When John Cena takes the ring for his second Premium Live Event of the year – his third if you count serving as a quest referee for Payback – at Fastlane, he will be standing alongside one of the most unlikely WWE success stories of the last few years: LA Knight.

That's right, unlike Cena, The Miz, and the performers he'll be standing across from in the ring in Indiana, Jimmy Uso and Solo Sikoa, LA Knight didn't have a character handed to him in his 20s, a character that the system developed into a main roster showstopper, with the “Megastar” instead having to craft much of what he does today on the indies after an unsuccessful sting in the WWE system from 2013-14.

And yet, according to “The Face That Runs the Place,” he sees a lot of parallels to his and Knight's story, as he told Kayla Braxton in an appearance on The Bump.

“I felt great, only because it reminds me of when I started to gain a little bit of notoriety and relevance in WWE. LA Knight and my story run parallel, he kind of just refused to give up and has done it his own way, even with being an underdog and being forgotten by the people in the bowels of the arena, but not by the people in the arena cheering him on,” John Cena said via Fightful. “I think what he's done is incredible. We work so hard to get where we're at, and this is a job that shouldn't exist. I sit in a director's type chair in wristbands and t-shirts, this shouldn't be a thing. So when you get a level of consistency, and you get a certain level of relevancy, you don't want it to ever go away, and I totally respect that.”

Asked about LA Knight's surging popularity, Cena complemented his tag team partner's connection to the WWE Universe, noting that while hype can come and go, this moment is special.

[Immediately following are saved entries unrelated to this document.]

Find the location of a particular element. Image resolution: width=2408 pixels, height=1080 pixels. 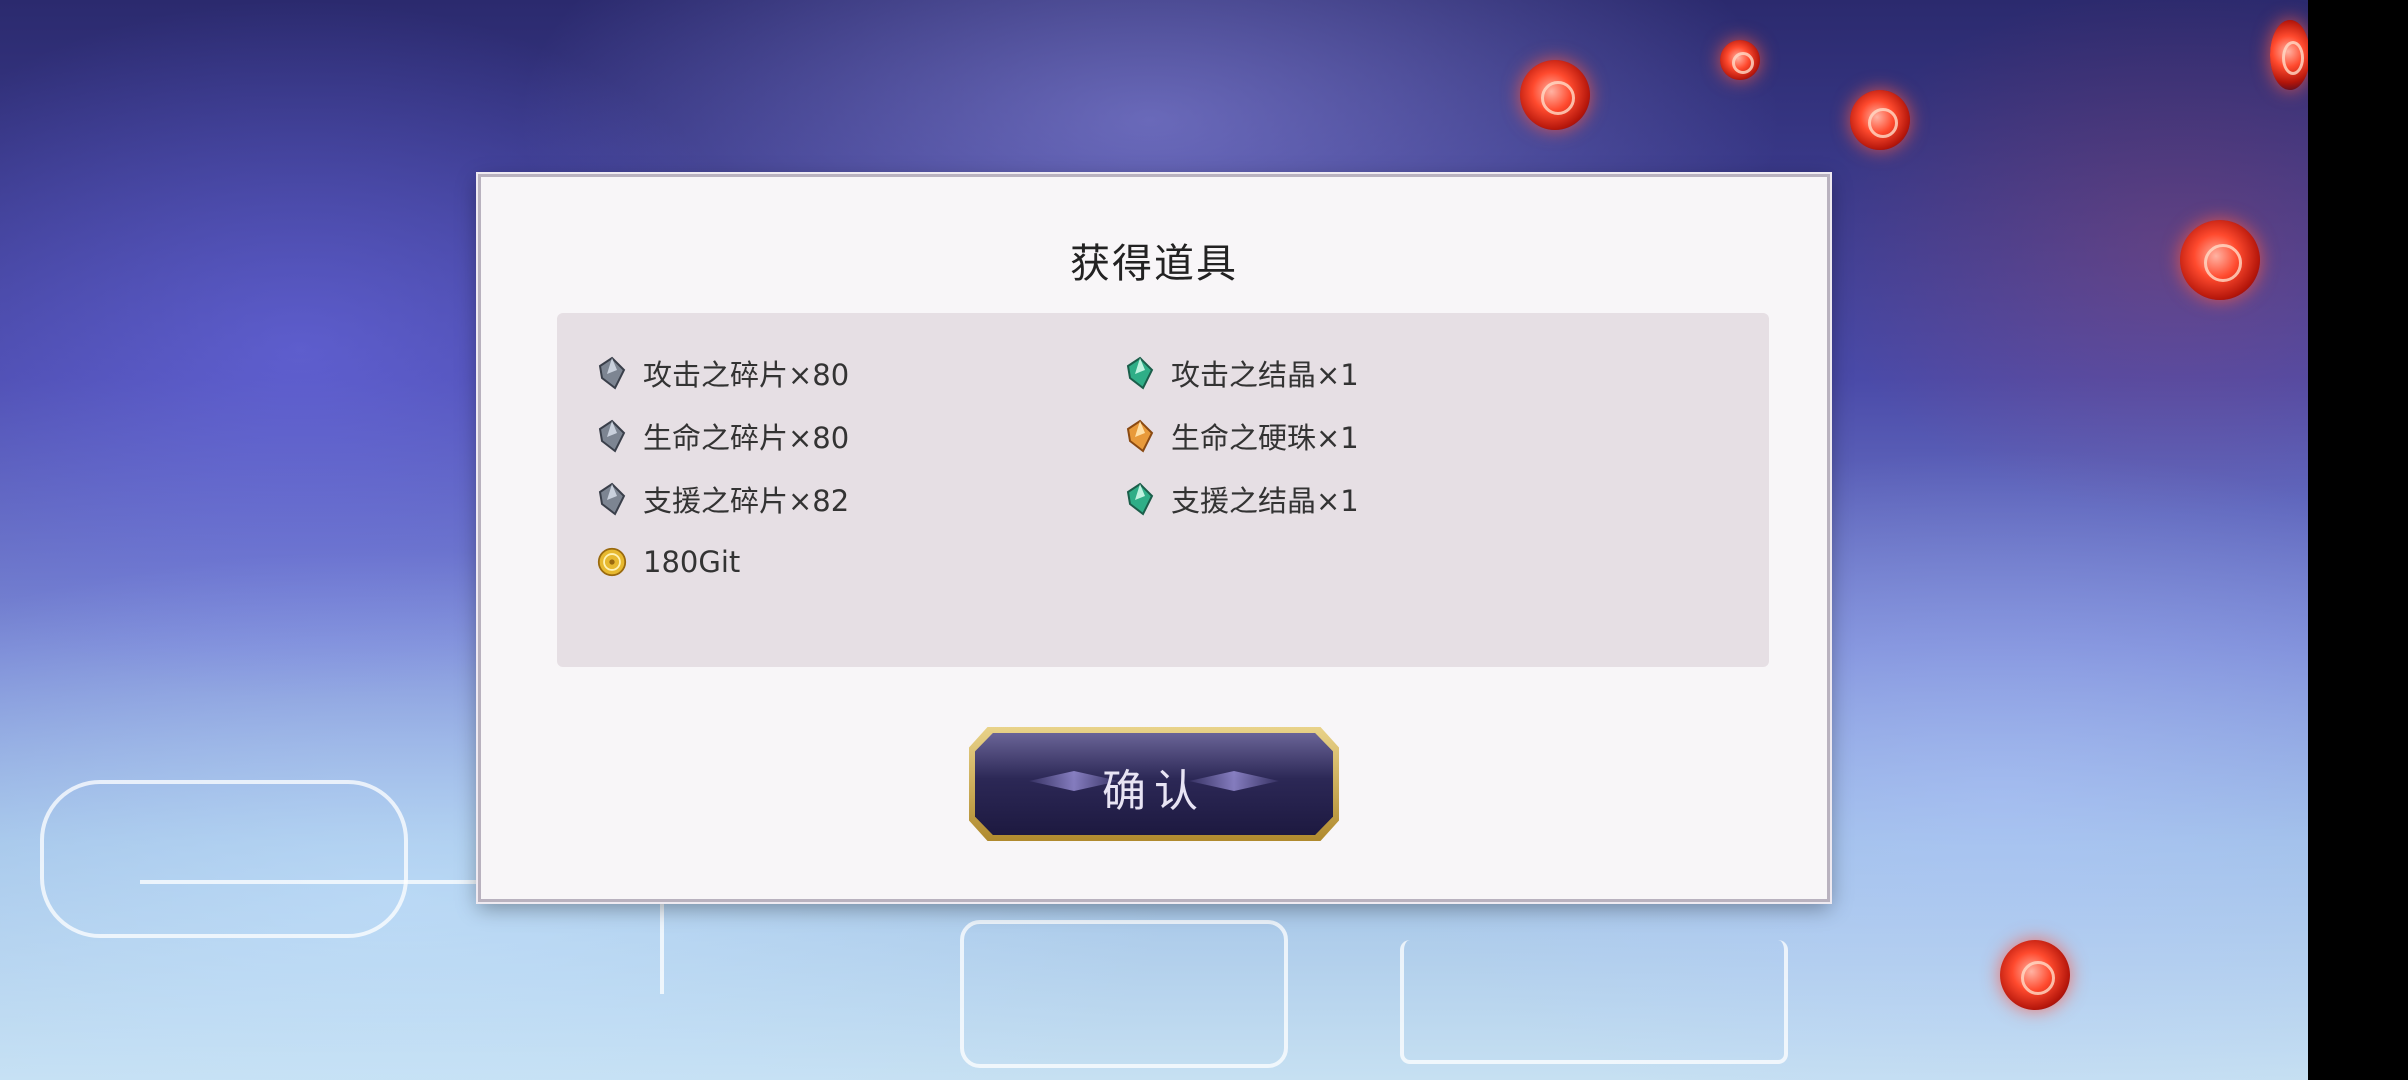

reward-item: 180Git is located at coordinates (668, 562).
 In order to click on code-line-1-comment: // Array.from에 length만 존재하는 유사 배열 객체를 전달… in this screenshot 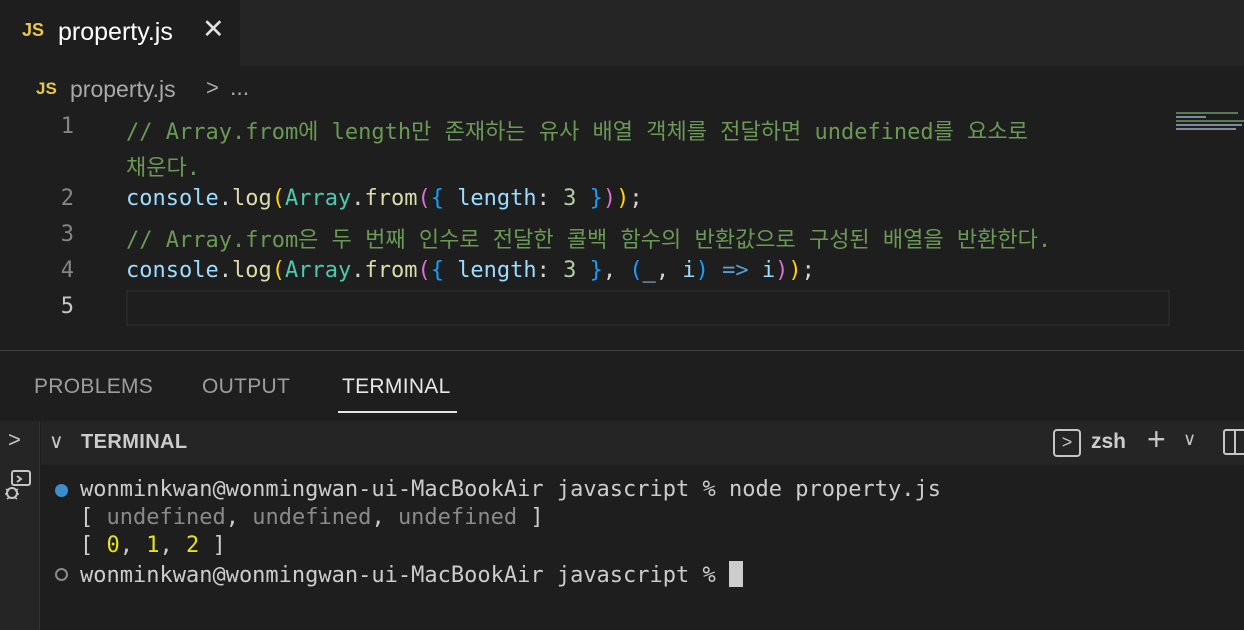, I will do `click(577, 132)`.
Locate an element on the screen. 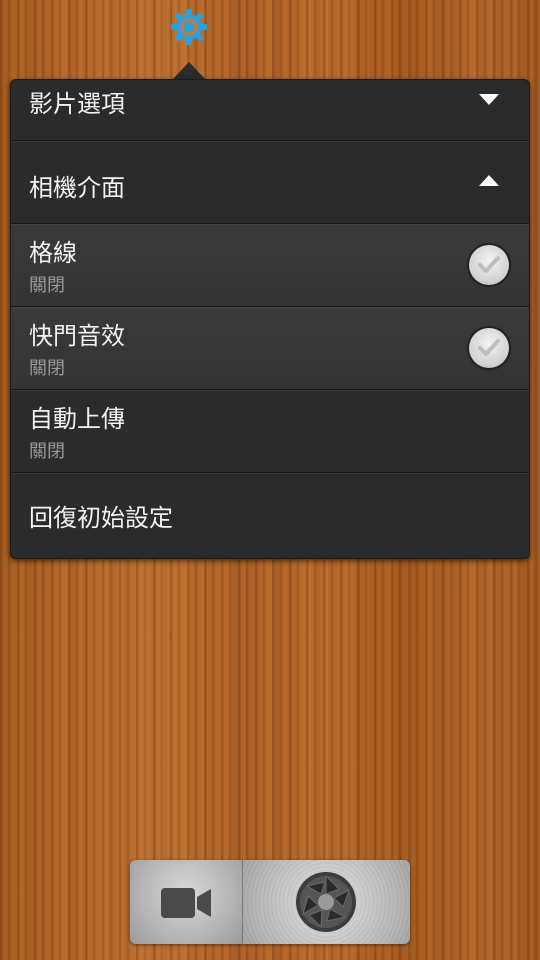 The width and height of the screenshot is (540, 960). menu-camera-interface: 相機介面 is located at coordinates (270, 182).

“Man, I could waste all of your time talking about how I love WWE because of moments like this,” Cena said. “No one knows what's going to happen next, and no one can control the narrative, and a lot of times, the audience can tell if they're trying to be controlled or pushed in a certain direction [points at self], and they rebel against it. I think that's wonderful because performers, it allows us to listen to the most important Superstar out there, and that's the WWE Universe.”

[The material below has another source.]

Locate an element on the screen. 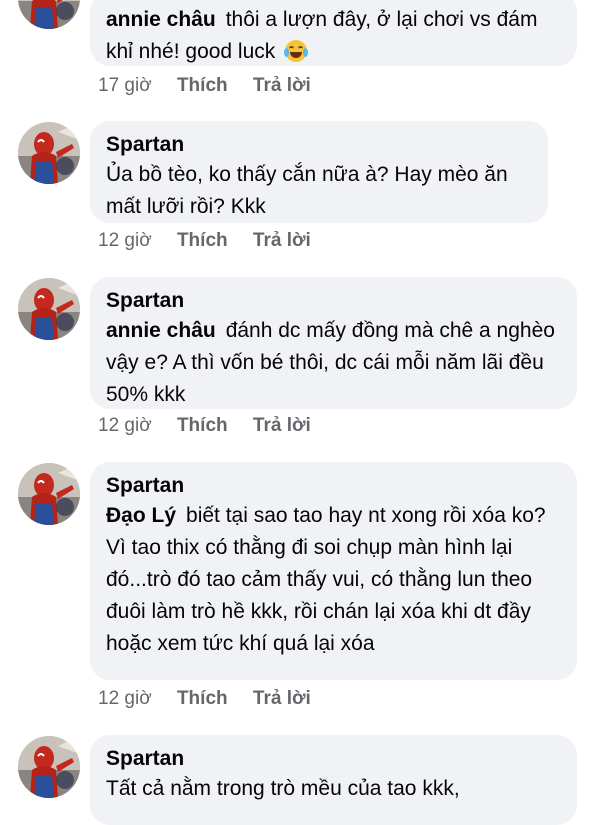  comment-actions: 17 giờ Thích Trả lời is located at coordinates (214, 86).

How will Cena's match with LA Knight and The Bloodline shake out at Fastlane? Will the duo come out on top as heroes? Or will one turn on the other, leading to a match between the duo at some show in the future like, say, at Crown Jewel on November 4th? Fans will have to tune in on Saturday to find out.

LA Knight reveals the advice he'd like from John Cena.

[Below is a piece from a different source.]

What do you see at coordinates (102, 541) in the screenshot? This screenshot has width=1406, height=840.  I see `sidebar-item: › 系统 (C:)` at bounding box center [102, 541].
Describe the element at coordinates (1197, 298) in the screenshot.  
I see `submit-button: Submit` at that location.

Sitting down for an interview of his own ahead of Fastlane, this time with the Getting Over podcast, LA Knight was asked if he could get any advice from a performer like John Cena or Dwayne “The Rock” Johnson what it would be.

Knight, to his credit, had an idea in mind: How to hide himself away in public.

“Now, I mean, there's certain little things that I want to ask about. How I can just hide myself in different ways? How do you how do you deal with that? I haven't really had that particular conversation. I mean, I always kind of try to grab Hunter whenever I can, and just kind of get a litmus test to where things are going, because I always need to know the direction. That's going to dictate what I'm doing, how I'm doing. Maybe it's a conversation I should have, now that you bring it up. I am the type that I just am not going to want to bother people with that. Again, that protection element comes in when I'm just like, ‘You know what, I'm just gonna not sweat this,' or at least appear that I'm not sweating it, and that'll be good enough,” LA Knight said.

“I mean, I've had to figure this whole d*mn thing out on my own anyway for 20 years. I didn't have a dad in the business. I didn't have any friends in the business. I didn't have any of that stuff. So it was basically, you know, I'm gonna figure it out as I go. That's what I did. Maybe I was a late bloomer because of it, and who knows, maybe it'll be to my detriment.”

One of the more attractive aspects of a young wrestler joining the WWE Performance Center is the sense of community build into the Orlando facility, with legends of the sport helping to coach you up, calling your matches, and, in Shawn Michaels' case, literally booking the shows. After not having that for so long, and, in turn, having to instead navigate his professional wrestling path on his own, getting the rub from multi-time World Champions like Cena and Triple H has to be a pretty incredible thing.